Ela deu bom dia e também foi ver a paisagem. Um sol límpido e fresco reproduzia em sombra as linhas retas do prédio no chão da área que servia de estacionamento. Pouco mais além, a grama lavada da noite respirava. Junto, passava um ou outro caminhante mais disposto a exercícios àquela hora.
Somente depois de verificar todos esses detalhes reparou que ele estava chorando, só que mais silencioso que a própria manhã.
O que foi? Espantada, quis saber, embora não tenha ficado aflita. Ele não estava nervoso, chorava em paz e tranquilo um choro sentido com timbre de ausência. E se ela notasse bem, veria que as lágrimas escreviam saudade em seu rosto, mas aquela saudade cujo objeto se esconde além de nossos olhos.

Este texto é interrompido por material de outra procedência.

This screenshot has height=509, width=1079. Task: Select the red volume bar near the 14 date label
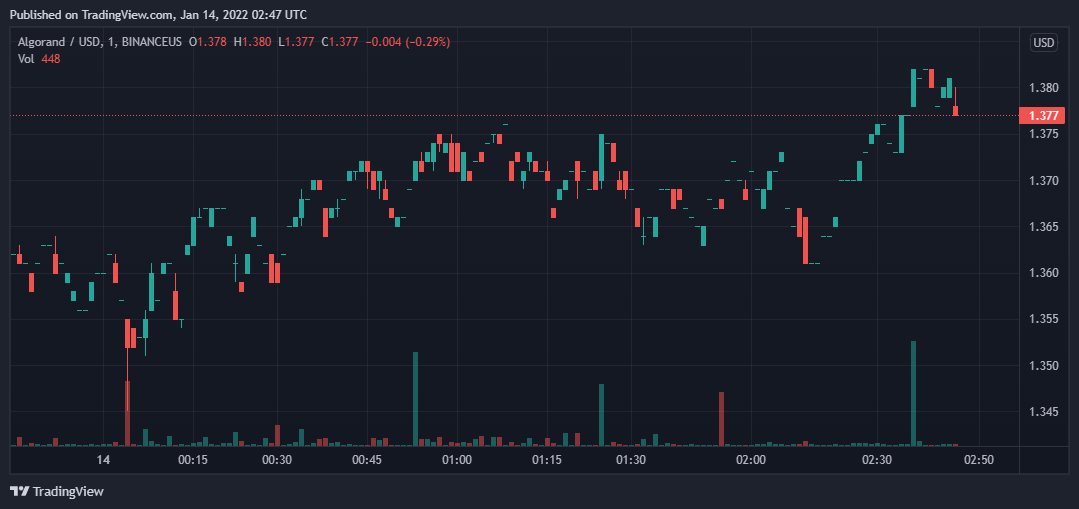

Acordei lembrando deles, explicou o motivo e esfregou as mãos no rosto, dando sumiço em um filete transparente e cristalino que escorria engrossado da alma dolorida.
Ela deixou que a mão caísse pelos cabelos dele, ainda amassados do travesseiro. Consolo sem palavras dizendo tanto.
Já há algum tempo ele não chorava, mas é que a semana fora um exercício contra o desespero e a desistência das pequenas batalhas, e a que começava não anunciava bonanza. Ele, sempre tão a mercê da solidão da cidade, não encontrava amparo maduro que o ajudasse a pensar e resolver.
Ela ainda não conhecia a dor inexorável da única certeza da vida. Sentia a angústia inerente ao assunto a partir dos relatos dele.
Tem dias que chego e vem um impulso mecânico de ligar para eles, contar sobre o dia. Parece braço, perna que a gente amputa, mas que continua sentindo, como se estivesse lá, ele disse certa vez.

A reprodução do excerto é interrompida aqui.